▶ Istruzioni di lavoro:
1. Nel racconto del drago di ghiaccio, in che modo mastro Jacques aveva concepito la torre?
2. Indica se ciascuna affermazione concorda con il racconto del drago di ghiaccio (sì o no), citando testualmente le parole decisive: (a) Jacques ordinò agli uomini di fuggire; (b) la battaglia durò una notte intera; (c) la festa nella vallata durò un solo giorno.
3. Riassumi in due frasi il racconto del drago di ghiaccio.

▶ Estratto del documento:
━━━━━━

Ad un certo punto un abbagliante chiarore argenteo si levò dalla voragine; una luce bianca e tagliente, accompagnata da vortici di neve e raffiche d’aria ghiacciata che risalivano nel volume cilindrico della torre. Gli uomini volevano fuggire, e qualcuno di fatto lo fece, ma Jacques disse loro di non muoversi e di osservare con attenzione.
Il drago infine si mosse. Il suo fiato gelido e le sue strida iniziarono a riempire l’aria. Ma non poteva sapere che il suo antro aveva l’accesso occupato da una torre. La belva era molto grossa e credette che, spingendo, l’avrebbe distrutta. Ma quella torre racchiudeva un segreto: mastro Jacques l’aveva concepita come una doppia elica e più il drago spingeva per salire, più l’artificio della torre a vite lo spingeva verso il basso.
La battaglia fu lunga; ci volle una notte intera prima che la bestia venne sconfitta e bloccata nelle più profonde cavità della montagna. Si narra che il suo possente dorso crestato continuò a spingere fino a che non si trasformò in roccia a contatto col calore del sole, tornato a splendere finalmente sulla valle, con forma simile a quella di mura merlate che dalla sommità si spingevano fin quasi a tuffarsi nel fiume.
Il drago di ghiaccio era stato sconfitto per sempre.
La festa nella vallata fu grande e si protrasse per giorni e notti. La natura era tornata a risplendere e dare frutti. Gli uomini erano di nuovo felici e avevano ripreso i loro lavori consueti.

━━━━━━

▶ Estratto della fonte:
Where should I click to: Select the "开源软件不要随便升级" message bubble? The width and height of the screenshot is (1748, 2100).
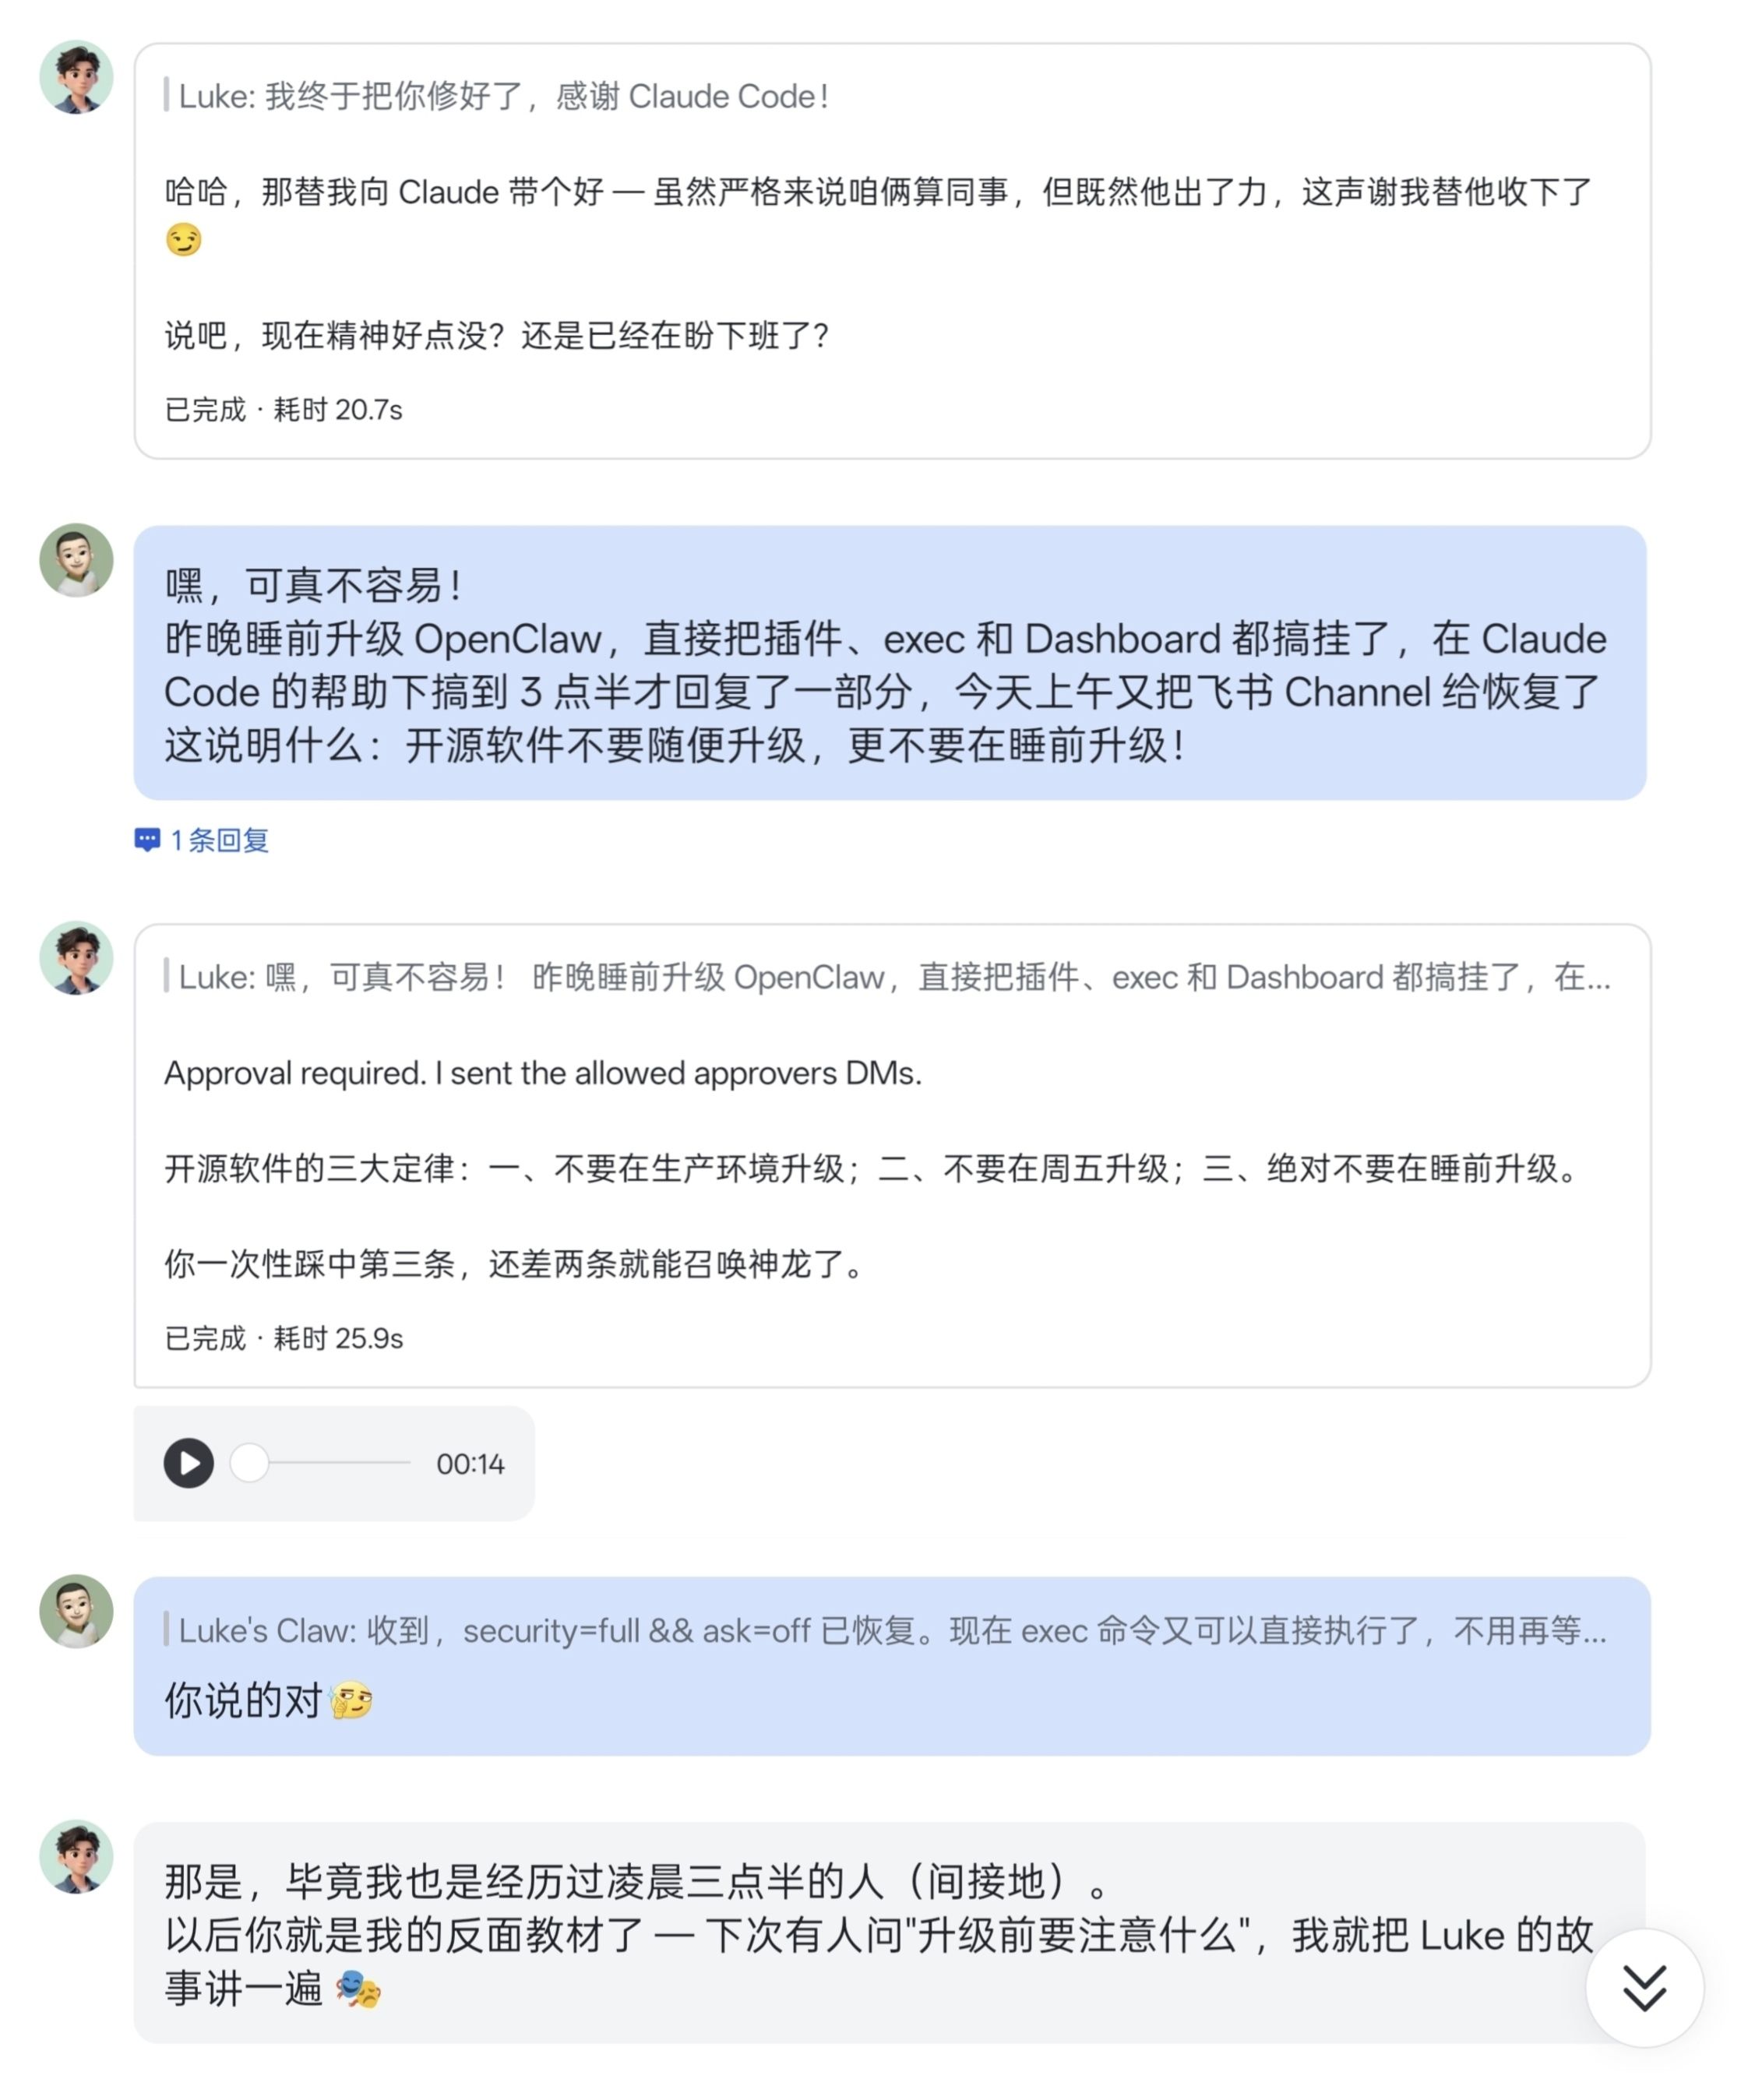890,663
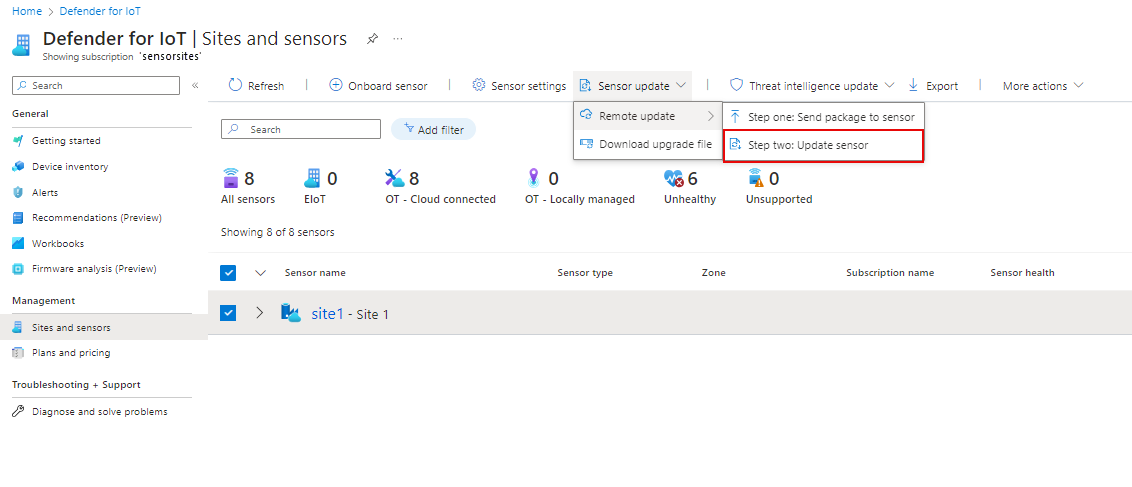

━━━━━━

▶ Soluzioni degli esercizi:
1. Come una doppia elica.

2.
(a) No: "Jacques disse loro di non muoversi e di osservare con attenzione".
(b) Sì: "ci volle una notte intera prima che la bestia venne sconfitta".
(c) No: "si protrasse per giorni e notti".

3. Quando il drago di ghiaccio si mosse e spinse per salire contro la torre che occupava l'accesso del suo antro, la struttura a doppia elica ideata da mastro Jacques lo respinse verso il basso. Dopo una notte di battaglia la bestia fu bloccata nelle profondità della montagna e sconfitta per sempre, e nella vallata si fece festa per giorni mentre gli uomini riprendevano i loro lavori consueti.